Yang dilakukan Arsen pun hanya bisa meletakkan kembali laporan yang sudah dibuat oleh Zofia. Sekuat apa pun keinginan seniornya itu melakukan penelitian yang lain, tetap saja tidak ada gunanya. Mereka tetap harus mengikuti permintaan dan perintah yang diberikan sang atasan dan tidak ada yang boleh menolaknya.
“Masih pagi sudah membuat lelah saja.”
Selama satu hari penuh yang dilakukan oleh Arsen mengawasi anggotanya dalam melakukan penelitian. Tak hanya itu, dirinya juga turun langsung ke lapangan dan juga memeriksa beberapa laporan yang harus diperiksanya.
Pekerjaannya sebagai seorang peneliti membuat dirinya lebih banyak berpikir dibandingkan mengeluarkan tenaga. Lelah pikiran terkadang membuatnya hampir frustasi ketika tiba di rumah sepulang bekerja. Ia bahkan tak sanggup melakukan hal lain dan lebih memilih langsung beristirahat.
“Senang mengenalmu, Erkan,” seru seorang gadis berambut pirang yang mana mengulurkan tangan ke arahnya.
Uluran tangan gadis itu pun langsung disambutnya. “Aku juga senang bisa mengenalmu, Marcela.”
“Erkan, kau harus tahu kalau aku terpaksa melakukan ini semua. Aku terpilih jadi prajurit penyerang padahal aku tidak pernah menginginkannya,” seru gadis itu tiba-tiba langsung bercerita.

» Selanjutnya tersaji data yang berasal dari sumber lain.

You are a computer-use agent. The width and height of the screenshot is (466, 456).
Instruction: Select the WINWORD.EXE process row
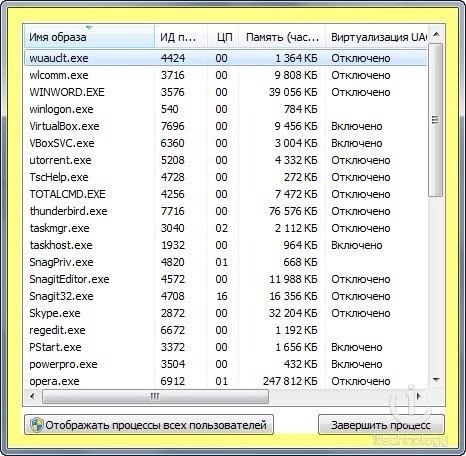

“Aku tahu itu, Marcela. Aku tahu kalau kau adalah orang yang baik,” balasnya cepat.
“Erkan, jangan percaya kata-kata gadis itu. Dia memanipulasimu!” seru gadis lain yang mana membuatnya mengalihkan pandangan ke arah lain.

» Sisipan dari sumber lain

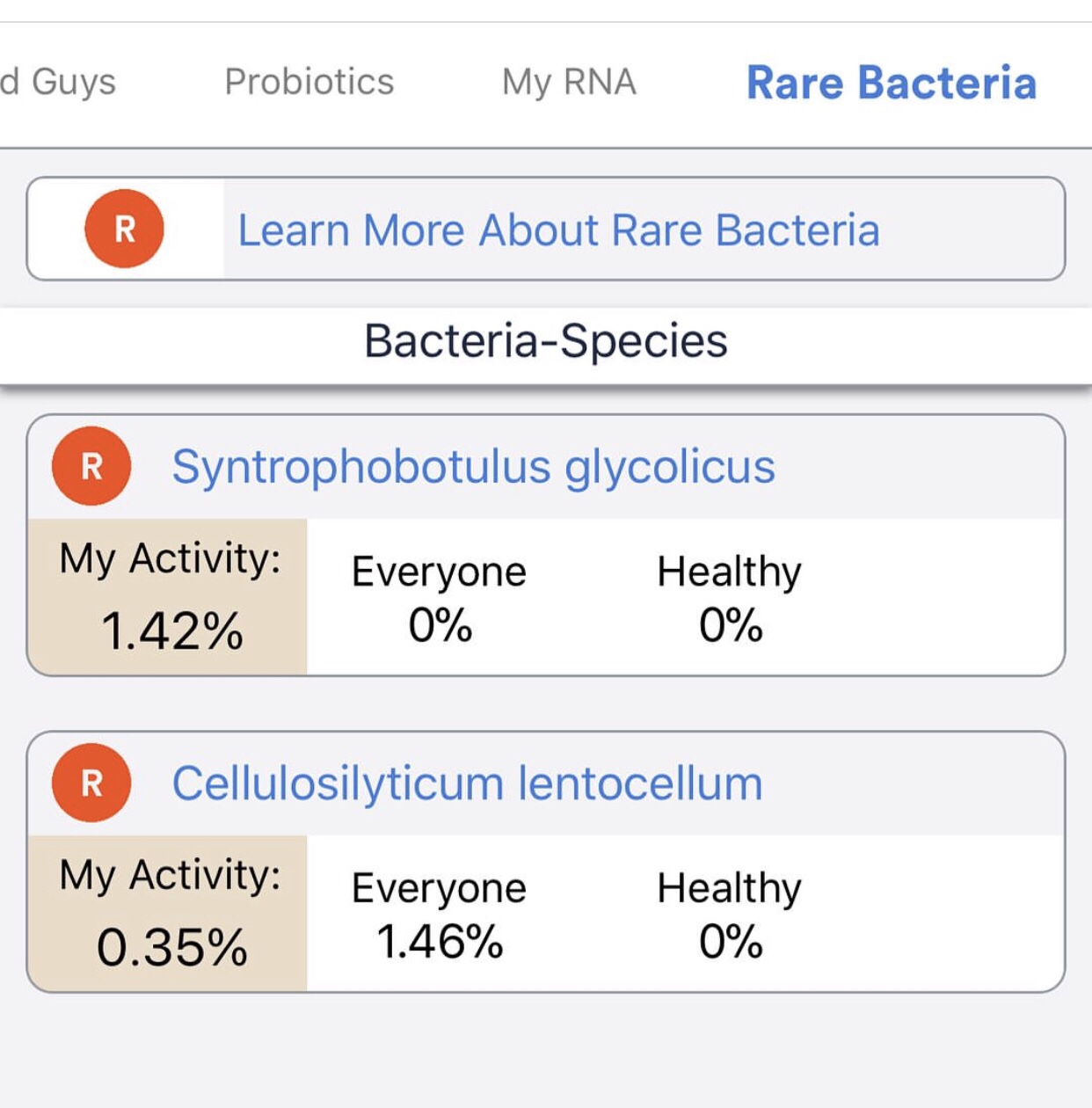Click the Syntrophobotulus glycolicus species link
The width and height of the screenshot is (1092, 1108).
coord(475,467)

“Apa maksudmu, Sasha? Marcela bukanlah orang seperti itu, kau Jangan bicara sembarangan,” balasnya cepat memperingatkan gadis yang baru saja bergabung dengannya.
“Tapi Erkan—”
Lagi-lagi ia terbangun dengan napas terengah-engah. Dibukanya kalendar di ponsel miliknya, sudah dua bulan ia memimpikan hal yang sama. Terus memimpikan kejadian di masa lalu. Sudah seminggu ini ia dibuat stress karena terus terlambat datang bekerja dan menjadi fokusnya menjadi terganggu.

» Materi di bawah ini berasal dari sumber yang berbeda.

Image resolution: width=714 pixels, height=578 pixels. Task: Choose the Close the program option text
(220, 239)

Pagi ini pun tepat seminggu ia datang terlambat. Dirinya selalu harus berhadapan dengan Zofia yang tengah menunggunya tepat di depan ruangan pribadi milik Arsen. Dengan lemah, Arsen pun membuka pintu ruangan kerjanya dan membiarkan Zofia untuk masuk.
“Kau tidak tidur lagi?” sapa Zofia begitu melihat kedatangannya.
“Tidur, tapi tetap saja tidak nyaman,” keluh Arsen.
“Sebaiknya kau pergi menemui psikiater, Arsen. Kau tidak bisa terus-terusan seperti ini. Dampak kurang tidur sangat buruk dan cukup mengganggu pekerjaanmu,” tegur Zofia ketika keduanya sudah berada di dalam ruang kerja Arsen.
Arsen menatap kesal ke arah seniornya itu. “Apa-apaan, aku tidak gila dan aku hanya mengalami mimpi yang sama saja. Tidak perlu sampai harus pergi menemui psikiater,” tolak Arsen secara terang-terangan.
“Siapa yang bilang pergi ke psikiater adalah orang gila? Kau tahu, Arsen, kau itu pintar dan bodoh juga,” ejek Zofia. Terlihat seniornya itu mengeluarkan ponsel dari saku celananya dan mengambil secarik kertas yang ada di atas meja kerja Arsen.
Daniesha,
0192880xxx
“Apa ini?” tanya Arsen ketika kertas tersebut diberikan oleh Zofia padanya.
“Kontak Daniesha, dia psikiater kenalanku. Pastikan kau menghubungi dan membuat janji temu padanya,” saran Zofia yang mana meninggalkan Arsen seorang diri di ruangannya.